Morrison knew this, but didn't care: "Whatever happened before, whatever happens after, I'm writing a BOOK." His entire run, though divided into arcs, is one long story, with a beginning, a middle, and a beautiful Joycean ending. Bits foreshadowing the twists of his thirty-second issue are sprinkled into his fourth... many comics writers slip portentious pages of shadowy figures up to mysterious doings into their stories, but New X-Men offered the delicious pleasure of discovering clues that in retrospect could not be more obvious but at the time didn't even look like clues.

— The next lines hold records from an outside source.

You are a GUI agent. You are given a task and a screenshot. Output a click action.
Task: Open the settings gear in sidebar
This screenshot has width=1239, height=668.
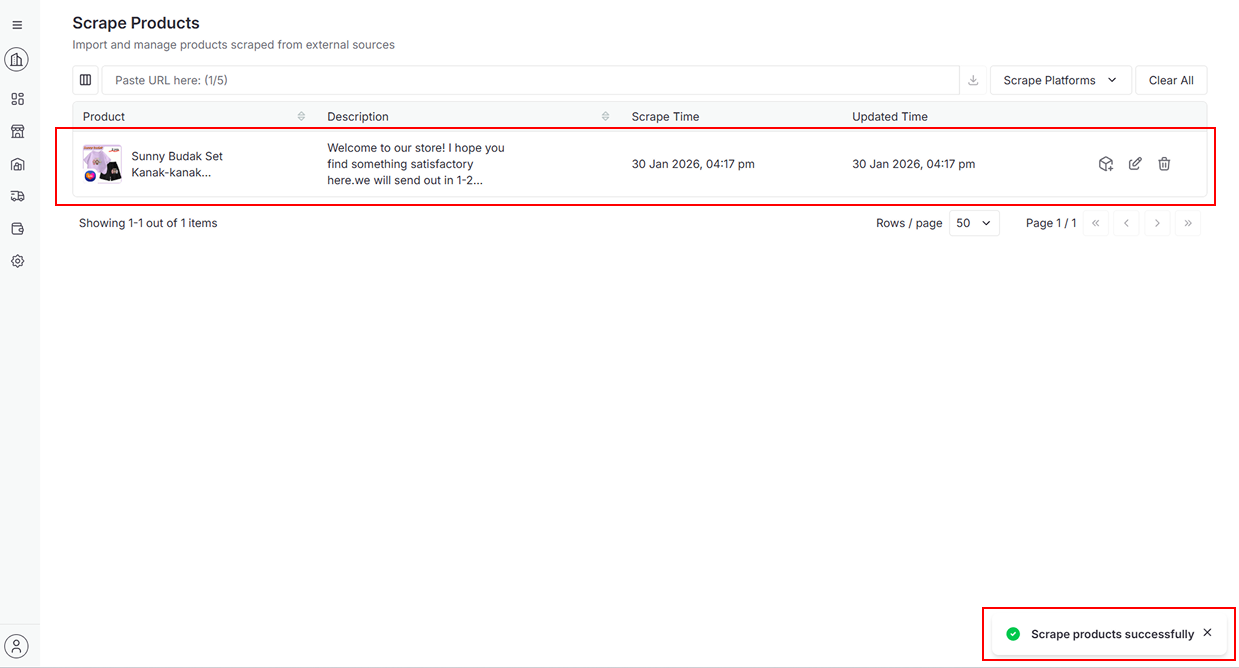coord(17,261)
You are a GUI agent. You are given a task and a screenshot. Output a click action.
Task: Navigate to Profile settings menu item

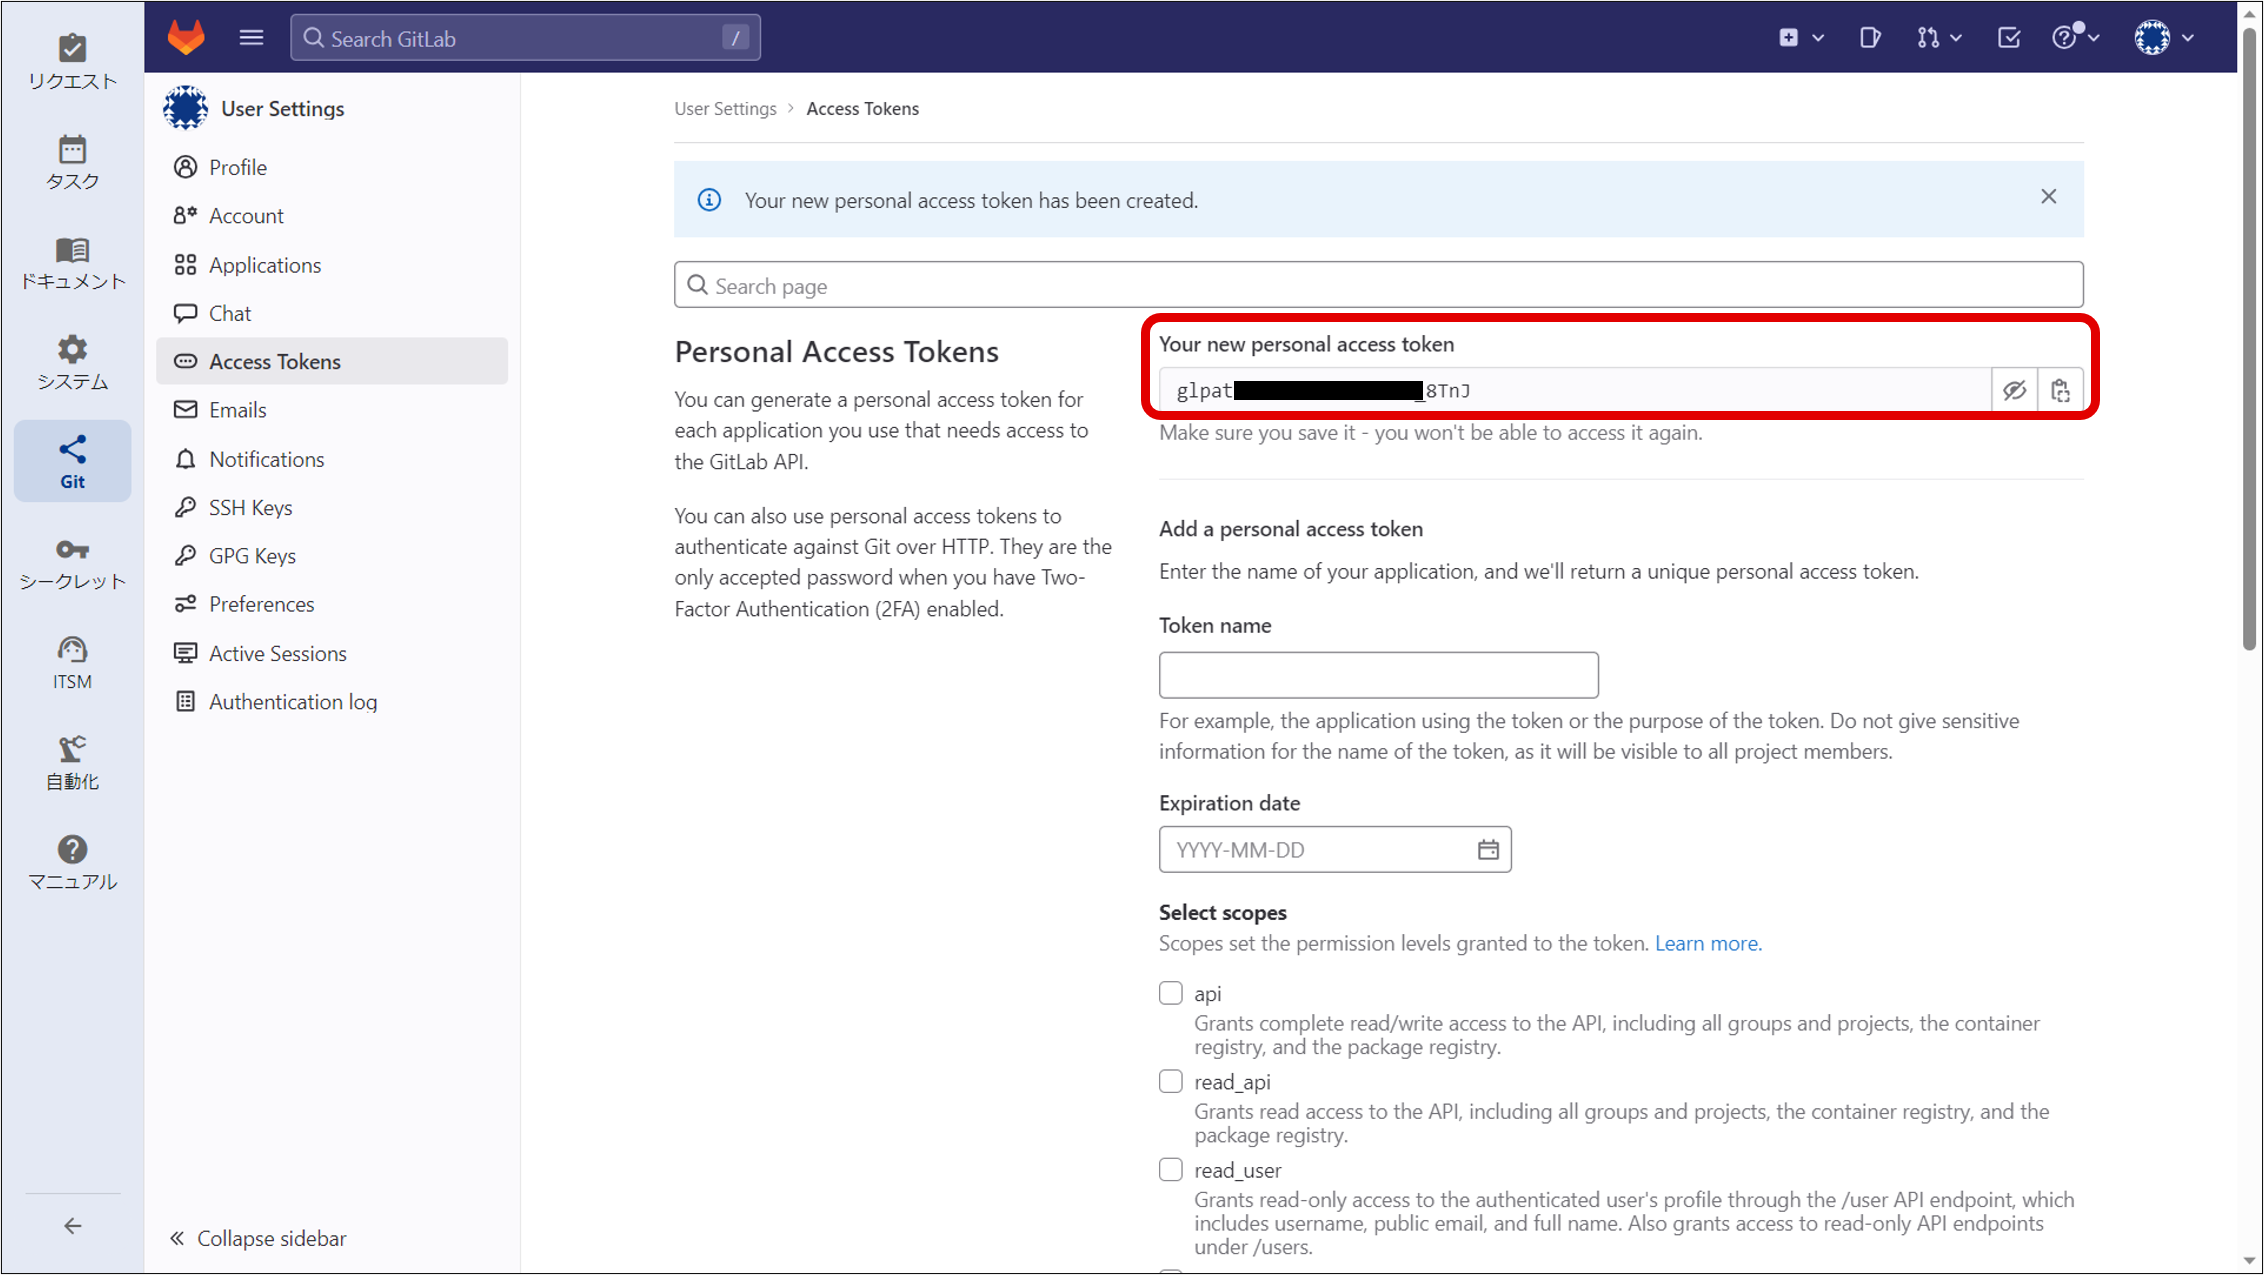(x=238, y=166)
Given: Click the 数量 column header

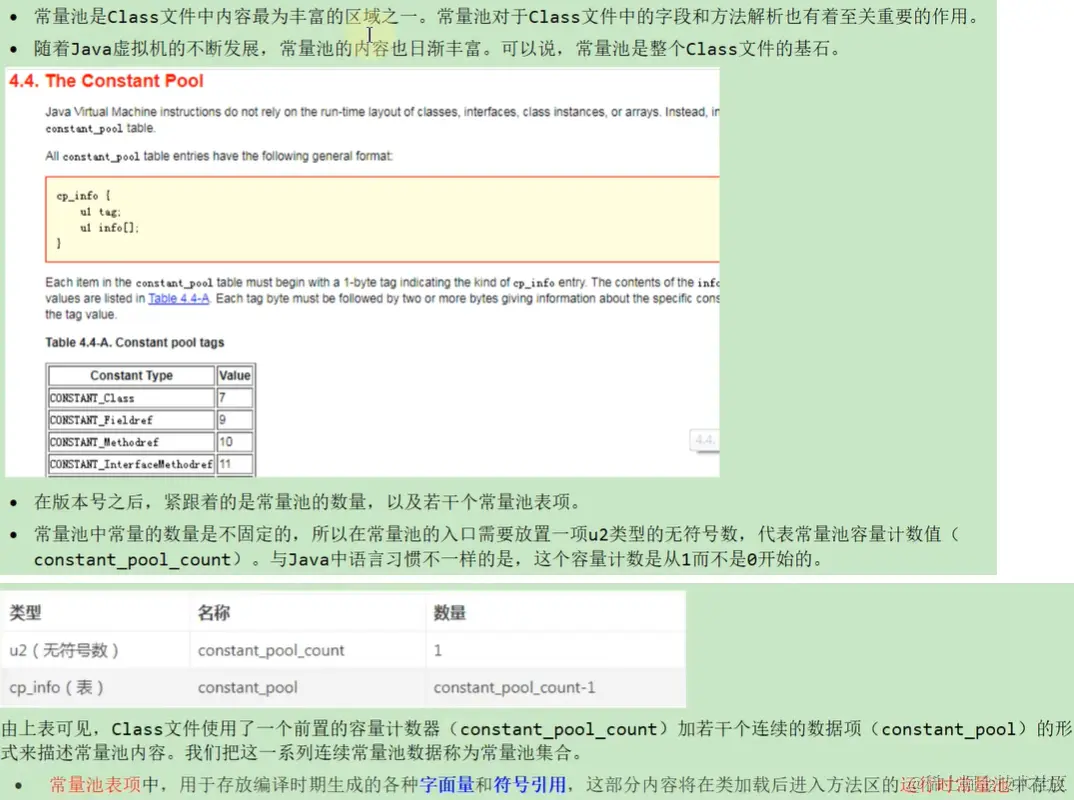Looking at the screenshot, I should (x=448, y=611).
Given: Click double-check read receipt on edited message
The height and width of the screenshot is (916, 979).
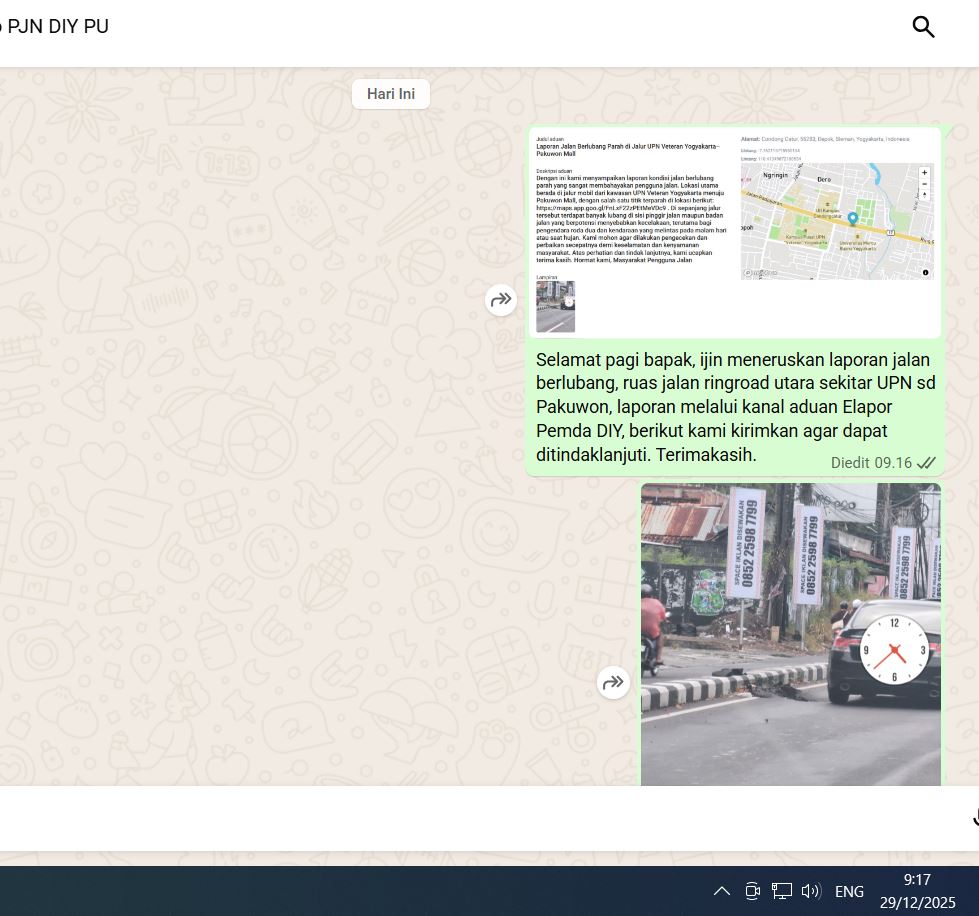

And this isn't form without content. Morrison approached the X-Men from the following angle: "Hey, for the first time in forty years, let's actually use the premise!" No longer is the mutant idea just there as a hook for children's adventure stories (Stan Lee) or teenage melodrama (Chris Claremont); Morrison, arguing that there's no need for the mutant idea to be allegorical to be interesting or relevant, took the idea of a new species beginning to supplant humankind and wrote a science fiction epic around it. And for the first time, Xavier's becomes an actual school, with a faculty made up of several of the 20th-century X-Men and 152 teenage students who take academic classes along with those on mastering one's powers. They're not future superheroes. They're just trying to prevent more genocide in a world that is freaking out about the end of the human race.

Naturally, everything Morrison did was quickly undone. That's the nature of the business. But who cares? Just read this book. It stands alone.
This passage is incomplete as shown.